The different coloured symbols, however, are split into three groups. There's a long range attack – firing an arrow, for instance – that shows up as yellow on the board, with red symbols triggering a close range (or sword) attack. Matched green symbols mount your defences, while blue symbols build up your Mana, which you can use to launch special attacks when full up. Taking on a string of different beasts in each round, it's your job to manage your attacks within your turn effectively, taking care to attack within your first two moves before stringing together a sufficient number of green tiles to ensure your rival doesn't sap all too much of your life.
And that's quickly the routine you fall into. Travelling along from point to point on a map in order to complete some kind of quest or other (which, unless you're the kind of player who needs some kind of of in-depth plot in order to take on a match three, doesn't really matter), battles are simply a case of landing one or two attacks during your turn before ensuring your shields are up for your rival's counter-attack. Developer Picsoft has thrown a few curve balls in there to keep things interesting – such as tiles with special abilities, such as the ability to poison your opponent, sapping life force from them with each turn – and the game has an extensive shop where you can buy all kinds of trinkets to revive your fortunes in a tricky battle.

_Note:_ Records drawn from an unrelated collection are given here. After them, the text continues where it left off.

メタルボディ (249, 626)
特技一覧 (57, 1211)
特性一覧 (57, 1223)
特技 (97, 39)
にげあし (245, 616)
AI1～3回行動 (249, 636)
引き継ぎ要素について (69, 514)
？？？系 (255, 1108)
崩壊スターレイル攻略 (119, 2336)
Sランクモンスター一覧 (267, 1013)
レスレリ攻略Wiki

See also: Best iPad Games 2015
However, the big flaw in Guardian Sword is, unless you play the way the developer has intended, you don't get to play at all. Successful battles enable you to upgrade particular attributes in between rounds, though the game leaves it up to you which ones you upgrade and when. What Guardian Sword doesn't tell you, however, is that unless you upgrade your Mana limit early on, you won't be able to unlock a special move that is the only way to kill an opponent later on. With no way of knowing that's what you need to do to progress, you'll soon find yourself stuck taking on the same battle over again, unable to rectify the situation unless you spend some cash.
It's unlikely to have been an intentional move to get you to part with your cash – it seems more likely that it's a genuine oversight or bug – but it does add to the home spun feeling that runs throughout; a dodgy script, some especially basic visuals, a fairly uninspiring take on the match three genre and a game stalling bug all mounting up to chip away at any credit the game gets for being fun to play.
See also: Best iPhone Games 2015
It all leaves Guardian Sword as a game that's unlikely to offend all that much if you decide to take a punt on it, but likewise, is probably one to skip unless you insist on taking on every single match-three puzzler that rolls on to the App Store, or you have a penchant for badly written English, in which case we'd suggest it'd be cheaper to simply start reading one of our rivals.
Without making any real attempt to bring anything new or noteworthy to the table, Guardian Sword's take on the Best Fiends style match-three puzzler still manages to be fun to play, though an especially dodgy script, some poor visuals and the odd bug ensure that Picsoft's latest isn't exactly a classic.